Armani Casa’s best gift move in Milan was also its simplest: put eight house signatures in the window, then show their newer versions partly hidden behind frosted or opaque glass. At Corso Venezia 14, the “Origins” exhibition made the Baloon armchair, the Seine console, the Riesling bar cabinet, the Dustin director’s chair, the Tokyo armchair, the Winchester screen, the Logo lamp and the Danzica coffee table read like collectibles first and furnishings second. It was the brand’s first Armani Casa presentation since Giorgio Armani died in September 2025, which gave the install a quiet charge that had less to do with nostalgia than with lineage.
The strongest pieces were the ones that already had a design-market following. The Baloon armchair, first unveiled in 2008 in black nickel and bi-elastic fabric, returned in Bergen fabric. The Riesling bar cabinet, created in 2005 in black lacquer and dove gray leather, came back in a golden canneté methacrylate finish. That is the kind of update that matters in luxury home design: not a reinvention, but a calibrated refresh that keeps the silhouette intact while changing the tactile read, the shine and the room it belongs in.

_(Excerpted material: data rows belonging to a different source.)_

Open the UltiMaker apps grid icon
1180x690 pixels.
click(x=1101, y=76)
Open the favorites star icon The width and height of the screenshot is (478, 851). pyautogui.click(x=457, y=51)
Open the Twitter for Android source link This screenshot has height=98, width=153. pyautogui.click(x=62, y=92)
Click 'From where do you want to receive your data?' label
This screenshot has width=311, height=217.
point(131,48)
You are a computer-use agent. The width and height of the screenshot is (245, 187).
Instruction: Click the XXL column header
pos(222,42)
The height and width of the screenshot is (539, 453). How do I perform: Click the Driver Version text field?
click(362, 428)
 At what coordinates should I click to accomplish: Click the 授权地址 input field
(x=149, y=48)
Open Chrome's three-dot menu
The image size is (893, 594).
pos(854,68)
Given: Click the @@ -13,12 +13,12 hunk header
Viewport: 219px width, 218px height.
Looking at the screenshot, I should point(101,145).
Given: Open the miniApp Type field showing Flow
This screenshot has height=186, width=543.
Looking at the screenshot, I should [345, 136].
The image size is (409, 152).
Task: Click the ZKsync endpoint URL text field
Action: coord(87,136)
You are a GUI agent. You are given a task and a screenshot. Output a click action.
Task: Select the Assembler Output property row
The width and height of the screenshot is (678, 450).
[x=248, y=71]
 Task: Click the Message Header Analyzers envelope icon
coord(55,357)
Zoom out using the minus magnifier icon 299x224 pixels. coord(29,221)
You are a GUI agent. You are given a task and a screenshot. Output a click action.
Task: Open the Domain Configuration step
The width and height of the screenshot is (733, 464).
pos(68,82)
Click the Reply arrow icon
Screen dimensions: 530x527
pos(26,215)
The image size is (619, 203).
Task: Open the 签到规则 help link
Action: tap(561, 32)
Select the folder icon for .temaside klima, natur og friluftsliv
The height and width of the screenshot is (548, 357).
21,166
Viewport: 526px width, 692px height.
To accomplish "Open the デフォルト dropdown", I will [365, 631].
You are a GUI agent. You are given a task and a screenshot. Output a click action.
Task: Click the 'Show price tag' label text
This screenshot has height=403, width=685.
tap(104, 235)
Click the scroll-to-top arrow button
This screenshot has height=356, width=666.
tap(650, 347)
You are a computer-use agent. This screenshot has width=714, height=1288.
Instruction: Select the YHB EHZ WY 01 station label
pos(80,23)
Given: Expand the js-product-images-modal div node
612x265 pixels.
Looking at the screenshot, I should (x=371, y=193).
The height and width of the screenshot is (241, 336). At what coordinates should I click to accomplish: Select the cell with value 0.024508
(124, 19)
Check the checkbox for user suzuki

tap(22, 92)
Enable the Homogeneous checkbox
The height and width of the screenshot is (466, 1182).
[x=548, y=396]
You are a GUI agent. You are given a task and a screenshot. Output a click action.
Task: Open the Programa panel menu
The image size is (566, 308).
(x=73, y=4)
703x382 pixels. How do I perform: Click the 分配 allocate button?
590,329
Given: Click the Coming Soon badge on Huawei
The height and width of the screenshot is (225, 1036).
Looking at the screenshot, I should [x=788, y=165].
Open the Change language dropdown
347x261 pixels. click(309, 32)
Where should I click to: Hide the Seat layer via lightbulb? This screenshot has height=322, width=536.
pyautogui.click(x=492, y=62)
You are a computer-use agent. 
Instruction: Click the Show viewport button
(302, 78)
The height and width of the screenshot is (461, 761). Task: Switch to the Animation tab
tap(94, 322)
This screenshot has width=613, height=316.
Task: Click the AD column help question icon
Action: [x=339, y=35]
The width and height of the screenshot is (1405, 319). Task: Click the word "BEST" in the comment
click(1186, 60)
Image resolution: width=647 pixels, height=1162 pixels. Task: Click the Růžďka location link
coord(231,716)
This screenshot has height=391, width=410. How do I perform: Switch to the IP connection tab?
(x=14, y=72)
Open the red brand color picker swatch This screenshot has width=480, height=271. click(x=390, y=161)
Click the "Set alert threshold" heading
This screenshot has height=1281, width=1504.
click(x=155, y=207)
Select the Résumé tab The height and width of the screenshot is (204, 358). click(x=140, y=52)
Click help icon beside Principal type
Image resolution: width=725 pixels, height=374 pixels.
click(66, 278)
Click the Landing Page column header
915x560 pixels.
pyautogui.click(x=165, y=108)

Armani’s own framing explains why the exhibition lands as more than a retail display. The brand defines the house style through simple lines, perfect proportions, precious materials, refined finishes and elegant textiles, and its interior design studio has operated under Giorgio Armani’s direct supervision since 2004. Archivio Armani, with more than 50 years of creativity and more than 200 collections, makes clear why these objects carry weight beyond décor. They are part of a larger visual language that has been built, and carefully repeated, for decades.
For gifting, the split is easy to read. The Baloon and Riesling are ultra-premium wedding or housewarming gifts for the kind of recipient who treats a home like a collection. The more approachable Armani Casa gifts sit in the brand’s accessories tier, where a scented candle is listed at $155, towels start at $95 and a plaid reaches $2,390 on the U.S. site. That spread says everything about the label’s current gift logic: the same aesthetic now stretches from a candle you can actually give to a bar cabinet you buy when you want the room to remember who brought it.